Zekai Yin

I am a research Assistant at the H2X Lab of Boston University, working with Professor Eshed Ohn-Bar. My research interests include computer vision, robotics, and machine learning. I am particularly focused on visual odometry, object 6 DOF pose estimation, and human-robot interaction.

Prior to this, I was a research assistant at the PKU-Agibot Lab of Peking University, where I worked with Professor Hao Dong. My work there focused on camera-to-robot pose estimation and robotic manipulation.

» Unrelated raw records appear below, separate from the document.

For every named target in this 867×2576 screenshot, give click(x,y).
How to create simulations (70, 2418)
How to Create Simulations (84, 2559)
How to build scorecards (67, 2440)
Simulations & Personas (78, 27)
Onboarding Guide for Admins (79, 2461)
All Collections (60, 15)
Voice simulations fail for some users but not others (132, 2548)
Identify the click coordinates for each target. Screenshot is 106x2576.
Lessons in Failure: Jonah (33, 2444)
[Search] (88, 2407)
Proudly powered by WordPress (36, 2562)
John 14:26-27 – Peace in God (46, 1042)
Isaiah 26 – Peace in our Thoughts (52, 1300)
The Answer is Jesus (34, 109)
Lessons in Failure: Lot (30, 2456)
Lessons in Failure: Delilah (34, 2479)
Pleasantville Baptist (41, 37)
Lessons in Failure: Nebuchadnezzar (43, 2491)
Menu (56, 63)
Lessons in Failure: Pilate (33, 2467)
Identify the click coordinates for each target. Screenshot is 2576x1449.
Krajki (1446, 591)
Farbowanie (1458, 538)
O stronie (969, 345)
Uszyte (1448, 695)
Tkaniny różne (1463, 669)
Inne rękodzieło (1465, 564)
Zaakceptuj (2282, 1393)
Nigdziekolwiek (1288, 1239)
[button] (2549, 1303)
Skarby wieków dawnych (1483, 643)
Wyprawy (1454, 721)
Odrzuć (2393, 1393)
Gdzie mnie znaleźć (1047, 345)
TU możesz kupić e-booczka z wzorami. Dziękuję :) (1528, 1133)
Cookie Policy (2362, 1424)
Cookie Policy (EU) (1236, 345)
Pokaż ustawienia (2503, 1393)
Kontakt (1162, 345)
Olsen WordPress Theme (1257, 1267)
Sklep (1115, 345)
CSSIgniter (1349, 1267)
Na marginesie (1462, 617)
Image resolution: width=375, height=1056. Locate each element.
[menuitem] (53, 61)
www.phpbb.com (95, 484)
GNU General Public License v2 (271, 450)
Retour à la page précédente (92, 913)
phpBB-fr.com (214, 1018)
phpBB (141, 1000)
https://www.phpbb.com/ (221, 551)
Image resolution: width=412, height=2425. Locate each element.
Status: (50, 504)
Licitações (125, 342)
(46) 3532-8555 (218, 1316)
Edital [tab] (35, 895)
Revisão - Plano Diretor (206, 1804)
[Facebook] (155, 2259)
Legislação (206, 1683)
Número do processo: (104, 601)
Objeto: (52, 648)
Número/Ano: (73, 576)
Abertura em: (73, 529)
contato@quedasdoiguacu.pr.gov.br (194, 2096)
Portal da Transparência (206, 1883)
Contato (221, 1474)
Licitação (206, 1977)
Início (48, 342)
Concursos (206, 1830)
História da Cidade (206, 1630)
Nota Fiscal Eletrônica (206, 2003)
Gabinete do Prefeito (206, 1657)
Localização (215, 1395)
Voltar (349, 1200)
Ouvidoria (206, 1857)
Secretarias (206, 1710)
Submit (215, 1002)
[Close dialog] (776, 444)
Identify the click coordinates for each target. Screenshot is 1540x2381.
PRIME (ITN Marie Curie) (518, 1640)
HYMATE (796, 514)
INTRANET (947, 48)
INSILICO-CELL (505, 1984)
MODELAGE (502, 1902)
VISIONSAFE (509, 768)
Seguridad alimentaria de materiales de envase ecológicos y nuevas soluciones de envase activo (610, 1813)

(I am currently seeking full-time opportunities as a Machine Learning Engineer, Research Scientist, or Software Development Engineer.)

Publications

* indicates equal contribution

ZeroVO: Visual Odometry with Minimal Assumptions

Lei Lai*, Zekai Yin*, Eshed Ohn-Bar

We introduce ZeroVO, a novel visual odometry (VO) algorithm that achieves zero-shot generalization across diverse cameras and environments, overcoming limitations in existing methods that depend on predefined or static camera calibration setups. Our approach incorporates three main innovations. First, we design a calibration-free, geometry-aware network structure capable of handling noise in estimated depth and camera parameters. Second, we introduce a language-based prior that infuses semantic information to enhance robust feature extraction and generalization to previously unseen domains. Third, we develop a flexible, semi-supervised training paradigm that iteratively adapts to new scenes using unlabeled data, further boosting the models’ ability to generalize across diverse real-world scenarios. We analyze complex autonomous driving contexts, demonstrating over 30% improvement against prior methods on three standard benchmarks—KITTI, nuScenes, and Argoverse 2—as well as a newly introduced, high-fidelity synthetic dataset derived from Grand Theft Auto (GTA). By not requiring fine-tuning or camera calibration, our work broadens the applicability of VO, providing a versatile solution for real-world deployment at scale.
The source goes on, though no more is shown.